◆ Required work
1. List every book title that appears in the praise for LOVE Park.
2. Duplicate the praise for LOVE Park from "Every family seems" up to and including "now have one.".

◆ Text block
- - - - - - -

Every family seems to have its passions and its secrets, but the Greek-American family in this book seems to have more than its fair share of them. LOVE Park is both funny and moving, and I enjoyed it tremendously.
—CHARLES BAXTER, author of National Book Award finalist The Feast of Love
LOVE Park is a love letter to Philadelphia. The prose soars with joy and longing in this must-read debut by Jim Zervanos, who discovers poignancy and beauty not only in our murals, sculptures and architecture but also through the intimate journey of the novel’s hero. Zervanos has shown me a new Philadelphia, one that’s recognizable but richer in his imagination.
—LARRY PLATT, editor-in-chief of Philadelphia magazine and author of Only the Strong Survive: The Odyssey of Allen Iverson
I have often wondered why we Greek Americans have not produced writers like the young Saul Bellow. I think we now have one.

- - - - - - -

Collected data:

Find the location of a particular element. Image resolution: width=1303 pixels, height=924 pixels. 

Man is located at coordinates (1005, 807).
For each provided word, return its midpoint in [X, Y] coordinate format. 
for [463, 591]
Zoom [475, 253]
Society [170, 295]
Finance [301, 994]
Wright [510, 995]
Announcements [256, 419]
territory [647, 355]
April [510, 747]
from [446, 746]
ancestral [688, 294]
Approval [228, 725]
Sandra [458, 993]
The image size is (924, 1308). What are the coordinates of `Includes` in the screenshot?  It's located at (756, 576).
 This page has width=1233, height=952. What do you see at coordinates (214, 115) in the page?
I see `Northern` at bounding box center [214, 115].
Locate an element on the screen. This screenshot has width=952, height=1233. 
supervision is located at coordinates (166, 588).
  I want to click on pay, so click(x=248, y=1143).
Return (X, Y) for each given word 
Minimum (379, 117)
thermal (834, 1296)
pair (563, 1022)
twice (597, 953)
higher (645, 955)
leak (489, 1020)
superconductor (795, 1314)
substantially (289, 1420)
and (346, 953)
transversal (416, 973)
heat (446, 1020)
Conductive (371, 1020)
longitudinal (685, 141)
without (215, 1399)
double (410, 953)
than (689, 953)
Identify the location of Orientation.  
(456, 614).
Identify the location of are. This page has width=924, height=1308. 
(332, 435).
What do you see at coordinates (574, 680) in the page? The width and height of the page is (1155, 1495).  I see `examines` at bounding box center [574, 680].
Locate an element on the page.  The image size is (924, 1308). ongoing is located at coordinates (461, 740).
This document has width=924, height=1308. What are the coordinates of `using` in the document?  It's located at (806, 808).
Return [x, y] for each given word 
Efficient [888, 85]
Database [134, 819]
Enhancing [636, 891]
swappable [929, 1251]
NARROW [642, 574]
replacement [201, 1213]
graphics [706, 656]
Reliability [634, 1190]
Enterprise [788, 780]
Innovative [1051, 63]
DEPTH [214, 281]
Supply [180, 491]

- - - - - - -

◆ Answers by item number
1.
LOVE Park
The Feast of Love
Only the Strong Survive: The Odyssey of Allen Iverson

2.
Every family seems to have its passions and its secrets, but the Greek-American family in this book seems to have more than its fair share of them. LOVE Park is both funny and moving, and I enjoyed it tremendously.
—CHARLES BAXTER, author of National Book Award finalist The Feast of Love
LOVE Park is a love letter to Philadelphia. The prose soars with joy and longing in this must-read debut by Jim Zervanos, who discovers poignancy and beauty not only in our murals, sculptures and architecture but also through the intimate journey of the novel’s hero. Zervanos has shown me a new Philadelphia, one that’s recognizable but richer in his imagination.
—LARRY PLATT, editor-in-chief of Philadelphia magazine and author of Only the Strong Survive: The Odyssey of Allen Iverson
I have often wondered why we Greek Americans have not produced writers like the young Saul Bellow. I think we now have one.